The curve you are looking for will not satisfy the first definition, but it can satisfy the second. (Similarly, the answer to the title of this question is "Yes" for the first definition but "No" for the second.)

Note that these are just two of many possible definitions. The informality of the second definition corresponds to the fact that mathematics has no real need to formally classify objects as fractals or not -- the objects themselves are the more interesting thing to study.

Properties of your curve

Your curve will necessarily have the property that as you zoom in on a random part of it, it will look more and more straight. This is unavoidable, as otherwise the curve would indeed have infinite length. However, it can still have "bends" everywhere, just like the Koch snowflake. They just need to be minor bends, getting less and less sharp as you zoom in.

Related to this, your curve will have a fractal dimension of one, since you are asking for its one dimensional length to be finite. This is why it will not satisfy the first definition above.

Another property of fractals mentioned on the Wikipedia page is that they are usually not differentiable anywhere. Your curve, however, will be differentiable almost everywhere. On the other hand, unlike a smooth curve, its derivative will still have discontinuities in every part of it, no matter how much you zoom in, due to its fractal nature.

An example

One easy way to make such a curve is to alter the Koch snowflake recipe so that the angles between the four segments become less sharp at each stage. As you suggest, any convergent series will do.

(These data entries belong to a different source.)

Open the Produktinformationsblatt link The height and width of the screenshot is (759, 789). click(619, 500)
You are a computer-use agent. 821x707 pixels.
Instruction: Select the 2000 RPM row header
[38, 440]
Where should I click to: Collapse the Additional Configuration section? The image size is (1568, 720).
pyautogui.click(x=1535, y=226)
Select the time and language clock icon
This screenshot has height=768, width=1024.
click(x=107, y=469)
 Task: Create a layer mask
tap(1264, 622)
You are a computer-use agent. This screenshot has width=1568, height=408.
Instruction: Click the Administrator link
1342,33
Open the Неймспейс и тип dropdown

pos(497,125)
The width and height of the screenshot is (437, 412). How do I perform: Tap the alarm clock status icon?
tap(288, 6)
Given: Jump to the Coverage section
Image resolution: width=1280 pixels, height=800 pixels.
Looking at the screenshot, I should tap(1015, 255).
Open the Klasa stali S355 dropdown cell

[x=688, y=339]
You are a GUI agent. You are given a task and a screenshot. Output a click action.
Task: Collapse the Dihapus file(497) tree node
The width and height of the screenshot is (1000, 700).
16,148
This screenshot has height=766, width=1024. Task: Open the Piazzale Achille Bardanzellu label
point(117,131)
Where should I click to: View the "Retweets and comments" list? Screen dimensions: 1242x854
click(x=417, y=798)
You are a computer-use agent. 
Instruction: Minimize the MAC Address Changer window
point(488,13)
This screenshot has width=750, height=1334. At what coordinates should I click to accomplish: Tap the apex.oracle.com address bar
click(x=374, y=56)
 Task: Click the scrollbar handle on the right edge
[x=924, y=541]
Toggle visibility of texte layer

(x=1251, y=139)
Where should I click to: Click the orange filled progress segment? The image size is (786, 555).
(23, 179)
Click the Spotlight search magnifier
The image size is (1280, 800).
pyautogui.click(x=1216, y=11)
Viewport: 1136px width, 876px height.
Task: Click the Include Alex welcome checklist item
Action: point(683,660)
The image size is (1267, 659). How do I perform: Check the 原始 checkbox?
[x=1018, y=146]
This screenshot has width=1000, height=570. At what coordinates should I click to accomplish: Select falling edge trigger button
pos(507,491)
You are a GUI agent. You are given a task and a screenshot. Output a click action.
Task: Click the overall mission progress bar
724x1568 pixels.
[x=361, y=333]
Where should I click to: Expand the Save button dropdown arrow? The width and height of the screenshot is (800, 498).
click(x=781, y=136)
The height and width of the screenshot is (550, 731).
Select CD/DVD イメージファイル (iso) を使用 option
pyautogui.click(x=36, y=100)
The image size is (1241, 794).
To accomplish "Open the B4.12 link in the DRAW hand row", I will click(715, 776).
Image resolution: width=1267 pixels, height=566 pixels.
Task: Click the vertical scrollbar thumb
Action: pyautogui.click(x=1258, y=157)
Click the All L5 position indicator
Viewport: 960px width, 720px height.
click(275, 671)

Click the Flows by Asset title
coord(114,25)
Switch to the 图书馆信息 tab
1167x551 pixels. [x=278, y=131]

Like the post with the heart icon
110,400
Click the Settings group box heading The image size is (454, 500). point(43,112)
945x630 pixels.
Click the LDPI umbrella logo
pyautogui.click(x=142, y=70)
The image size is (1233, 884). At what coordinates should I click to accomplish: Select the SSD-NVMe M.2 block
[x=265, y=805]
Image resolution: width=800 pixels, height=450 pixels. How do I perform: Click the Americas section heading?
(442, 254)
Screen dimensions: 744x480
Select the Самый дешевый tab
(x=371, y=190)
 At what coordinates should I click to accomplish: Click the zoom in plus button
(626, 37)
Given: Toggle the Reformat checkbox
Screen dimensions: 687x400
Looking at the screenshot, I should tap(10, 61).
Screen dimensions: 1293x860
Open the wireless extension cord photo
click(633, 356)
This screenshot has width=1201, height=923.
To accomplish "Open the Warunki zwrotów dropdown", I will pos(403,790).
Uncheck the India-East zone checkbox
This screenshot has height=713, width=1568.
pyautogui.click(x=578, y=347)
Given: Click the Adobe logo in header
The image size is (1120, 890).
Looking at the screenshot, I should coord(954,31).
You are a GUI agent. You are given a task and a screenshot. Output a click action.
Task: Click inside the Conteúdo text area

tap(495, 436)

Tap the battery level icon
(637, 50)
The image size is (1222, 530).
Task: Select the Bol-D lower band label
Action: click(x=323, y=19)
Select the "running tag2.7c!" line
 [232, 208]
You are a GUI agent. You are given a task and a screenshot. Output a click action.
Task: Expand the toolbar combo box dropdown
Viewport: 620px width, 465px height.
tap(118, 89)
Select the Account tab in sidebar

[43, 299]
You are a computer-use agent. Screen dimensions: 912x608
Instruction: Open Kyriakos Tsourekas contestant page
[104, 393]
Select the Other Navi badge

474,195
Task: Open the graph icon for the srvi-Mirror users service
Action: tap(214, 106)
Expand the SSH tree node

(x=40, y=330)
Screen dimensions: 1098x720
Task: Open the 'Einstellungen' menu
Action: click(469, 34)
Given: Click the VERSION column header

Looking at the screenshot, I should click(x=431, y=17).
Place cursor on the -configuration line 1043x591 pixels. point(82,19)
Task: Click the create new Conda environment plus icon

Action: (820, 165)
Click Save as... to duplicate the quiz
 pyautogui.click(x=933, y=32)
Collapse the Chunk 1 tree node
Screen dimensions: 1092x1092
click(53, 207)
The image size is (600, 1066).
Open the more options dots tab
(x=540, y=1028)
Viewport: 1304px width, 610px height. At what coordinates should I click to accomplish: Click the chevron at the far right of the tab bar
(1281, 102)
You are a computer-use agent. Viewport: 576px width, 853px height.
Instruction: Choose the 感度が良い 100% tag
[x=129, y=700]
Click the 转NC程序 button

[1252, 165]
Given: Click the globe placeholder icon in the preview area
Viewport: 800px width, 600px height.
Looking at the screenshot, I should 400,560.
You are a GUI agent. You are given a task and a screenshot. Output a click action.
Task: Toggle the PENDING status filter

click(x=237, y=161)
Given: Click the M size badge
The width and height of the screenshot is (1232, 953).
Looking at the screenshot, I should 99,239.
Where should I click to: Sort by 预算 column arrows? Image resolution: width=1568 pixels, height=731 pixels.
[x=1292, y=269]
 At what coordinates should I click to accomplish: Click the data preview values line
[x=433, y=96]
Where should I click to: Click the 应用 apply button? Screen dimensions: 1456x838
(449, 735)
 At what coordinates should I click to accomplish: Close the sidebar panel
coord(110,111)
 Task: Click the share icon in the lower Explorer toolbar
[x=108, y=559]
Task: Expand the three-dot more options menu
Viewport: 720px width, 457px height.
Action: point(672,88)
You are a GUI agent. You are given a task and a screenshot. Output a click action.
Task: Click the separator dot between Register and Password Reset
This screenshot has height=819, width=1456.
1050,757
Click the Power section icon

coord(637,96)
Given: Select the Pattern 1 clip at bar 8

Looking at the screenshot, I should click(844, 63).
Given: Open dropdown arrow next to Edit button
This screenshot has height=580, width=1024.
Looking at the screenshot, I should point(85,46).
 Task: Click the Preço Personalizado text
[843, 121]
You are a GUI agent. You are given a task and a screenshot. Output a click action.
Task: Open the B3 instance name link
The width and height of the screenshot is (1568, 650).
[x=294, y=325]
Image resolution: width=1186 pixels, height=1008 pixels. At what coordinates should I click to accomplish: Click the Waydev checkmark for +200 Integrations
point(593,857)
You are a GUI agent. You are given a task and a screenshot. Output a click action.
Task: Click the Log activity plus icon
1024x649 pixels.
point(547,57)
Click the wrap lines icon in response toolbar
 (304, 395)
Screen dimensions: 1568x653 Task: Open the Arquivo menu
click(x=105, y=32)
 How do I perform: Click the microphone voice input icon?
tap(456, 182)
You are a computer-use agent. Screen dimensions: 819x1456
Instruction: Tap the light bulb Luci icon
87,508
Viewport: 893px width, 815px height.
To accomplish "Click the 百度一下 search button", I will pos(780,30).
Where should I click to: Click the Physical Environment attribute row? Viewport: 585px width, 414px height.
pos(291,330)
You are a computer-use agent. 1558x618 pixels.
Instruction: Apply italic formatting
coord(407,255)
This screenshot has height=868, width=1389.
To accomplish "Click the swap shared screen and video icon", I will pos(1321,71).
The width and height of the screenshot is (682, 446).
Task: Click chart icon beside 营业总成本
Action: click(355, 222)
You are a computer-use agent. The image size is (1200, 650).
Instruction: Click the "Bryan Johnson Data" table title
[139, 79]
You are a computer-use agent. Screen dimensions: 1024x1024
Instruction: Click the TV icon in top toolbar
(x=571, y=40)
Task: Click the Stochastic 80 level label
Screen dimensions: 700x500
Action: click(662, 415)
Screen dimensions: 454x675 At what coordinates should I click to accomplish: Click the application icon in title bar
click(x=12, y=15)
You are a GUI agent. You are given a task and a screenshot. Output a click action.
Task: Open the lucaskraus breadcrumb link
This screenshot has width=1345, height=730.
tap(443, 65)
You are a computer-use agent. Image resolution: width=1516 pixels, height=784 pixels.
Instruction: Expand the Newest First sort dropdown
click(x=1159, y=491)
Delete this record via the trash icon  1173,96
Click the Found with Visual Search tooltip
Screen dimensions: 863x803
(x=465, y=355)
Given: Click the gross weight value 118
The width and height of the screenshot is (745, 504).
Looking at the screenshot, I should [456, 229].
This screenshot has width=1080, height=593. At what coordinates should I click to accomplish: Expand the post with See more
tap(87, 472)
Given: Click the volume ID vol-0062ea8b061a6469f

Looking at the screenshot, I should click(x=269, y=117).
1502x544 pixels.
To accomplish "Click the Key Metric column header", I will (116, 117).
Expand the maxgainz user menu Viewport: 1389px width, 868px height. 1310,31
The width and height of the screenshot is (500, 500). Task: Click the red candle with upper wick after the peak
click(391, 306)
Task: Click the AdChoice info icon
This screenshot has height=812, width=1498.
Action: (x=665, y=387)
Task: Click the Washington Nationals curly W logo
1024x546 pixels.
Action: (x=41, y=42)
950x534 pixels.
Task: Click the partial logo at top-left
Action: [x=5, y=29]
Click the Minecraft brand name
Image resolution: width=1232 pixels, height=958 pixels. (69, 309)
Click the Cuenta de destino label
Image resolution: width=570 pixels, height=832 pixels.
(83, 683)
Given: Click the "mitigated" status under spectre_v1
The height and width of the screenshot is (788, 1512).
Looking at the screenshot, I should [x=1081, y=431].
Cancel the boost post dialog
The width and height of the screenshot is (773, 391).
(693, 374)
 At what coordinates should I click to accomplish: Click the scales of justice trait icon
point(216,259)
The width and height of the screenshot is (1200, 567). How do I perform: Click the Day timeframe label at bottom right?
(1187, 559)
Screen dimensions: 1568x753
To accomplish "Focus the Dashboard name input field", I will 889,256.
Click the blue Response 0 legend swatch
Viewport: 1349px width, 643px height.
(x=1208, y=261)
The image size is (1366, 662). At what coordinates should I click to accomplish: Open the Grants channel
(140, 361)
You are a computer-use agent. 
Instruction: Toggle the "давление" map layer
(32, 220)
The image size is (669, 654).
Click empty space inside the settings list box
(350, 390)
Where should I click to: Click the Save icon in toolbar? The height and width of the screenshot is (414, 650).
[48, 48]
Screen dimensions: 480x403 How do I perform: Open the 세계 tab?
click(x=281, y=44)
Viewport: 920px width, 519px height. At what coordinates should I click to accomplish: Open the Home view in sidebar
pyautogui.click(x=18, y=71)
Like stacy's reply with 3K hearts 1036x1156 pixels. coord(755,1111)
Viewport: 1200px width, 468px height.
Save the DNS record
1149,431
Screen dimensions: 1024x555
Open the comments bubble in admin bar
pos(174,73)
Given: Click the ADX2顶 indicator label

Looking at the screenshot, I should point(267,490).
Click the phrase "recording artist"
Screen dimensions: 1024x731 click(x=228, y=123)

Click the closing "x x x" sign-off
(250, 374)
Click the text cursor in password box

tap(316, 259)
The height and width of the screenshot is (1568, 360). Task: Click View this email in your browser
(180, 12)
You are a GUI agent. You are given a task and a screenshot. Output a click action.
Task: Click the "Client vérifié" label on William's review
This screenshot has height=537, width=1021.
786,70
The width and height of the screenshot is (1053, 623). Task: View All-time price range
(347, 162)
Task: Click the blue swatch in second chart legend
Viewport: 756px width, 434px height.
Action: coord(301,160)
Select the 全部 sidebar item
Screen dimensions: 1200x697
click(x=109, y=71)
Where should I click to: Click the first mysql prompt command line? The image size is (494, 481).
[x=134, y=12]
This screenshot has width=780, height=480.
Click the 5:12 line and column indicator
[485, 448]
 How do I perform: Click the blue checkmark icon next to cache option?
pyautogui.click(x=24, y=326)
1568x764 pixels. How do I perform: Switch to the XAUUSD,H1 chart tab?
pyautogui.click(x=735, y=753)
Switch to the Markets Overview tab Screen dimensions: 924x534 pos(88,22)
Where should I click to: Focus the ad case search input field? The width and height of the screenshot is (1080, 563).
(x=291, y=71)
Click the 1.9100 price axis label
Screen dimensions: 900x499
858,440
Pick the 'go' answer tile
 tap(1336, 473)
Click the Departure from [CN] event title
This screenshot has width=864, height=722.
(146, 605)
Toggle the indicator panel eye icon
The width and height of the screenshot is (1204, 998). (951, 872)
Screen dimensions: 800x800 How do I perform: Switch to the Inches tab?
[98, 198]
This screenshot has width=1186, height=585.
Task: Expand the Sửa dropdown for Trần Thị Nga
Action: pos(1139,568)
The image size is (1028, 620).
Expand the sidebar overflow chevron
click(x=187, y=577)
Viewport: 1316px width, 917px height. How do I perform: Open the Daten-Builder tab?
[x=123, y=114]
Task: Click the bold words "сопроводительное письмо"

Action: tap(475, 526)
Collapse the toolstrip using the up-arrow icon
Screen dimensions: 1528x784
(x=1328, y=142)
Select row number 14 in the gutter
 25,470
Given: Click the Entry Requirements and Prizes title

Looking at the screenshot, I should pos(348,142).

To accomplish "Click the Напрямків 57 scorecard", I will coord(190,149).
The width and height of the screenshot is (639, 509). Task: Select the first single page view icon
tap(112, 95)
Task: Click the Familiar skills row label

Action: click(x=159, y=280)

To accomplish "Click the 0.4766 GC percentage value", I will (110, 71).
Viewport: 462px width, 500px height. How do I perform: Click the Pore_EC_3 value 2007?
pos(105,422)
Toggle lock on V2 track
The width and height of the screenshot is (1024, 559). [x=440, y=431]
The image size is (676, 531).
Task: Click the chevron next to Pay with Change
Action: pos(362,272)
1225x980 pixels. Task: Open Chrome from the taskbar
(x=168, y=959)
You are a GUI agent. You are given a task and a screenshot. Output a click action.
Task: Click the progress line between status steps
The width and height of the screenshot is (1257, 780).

So that the terms don't decrease too quickly, let's use $\sum_1^n \frac{1}{n^2}$. Each iteration of the construction will increase the length by some multiplicative factor, so we want the logs of these factors to correspond to the terms of the convergent series, so at step $n$ we want the length to increase by a factor of $e^{1/n^2}$.

Since the terms drop quickly at the beginning, I'll skip the first 10 terms, and I'll scale the remaining terms (of the arithmetic series) by 34.81 so that the first term is roughly 4/3, like the Koch snowflake. This gives an increase in length of $e^{\frac{34.81}{(n+10)^2}}$ at the $n$'th step, and results in an overall length of about 3.3 times the straight-line distance between the endpoints of the curve.

Here are some views of the resulting curve:
(The first one is the whole curve.)

zoomed in views of fractal, showing how it gets smoother as you zoom in

Of course, if you would zoom in exactly on one of the "elbows" of the curve, then you would see a bend at that angle no matter how far you zoom in.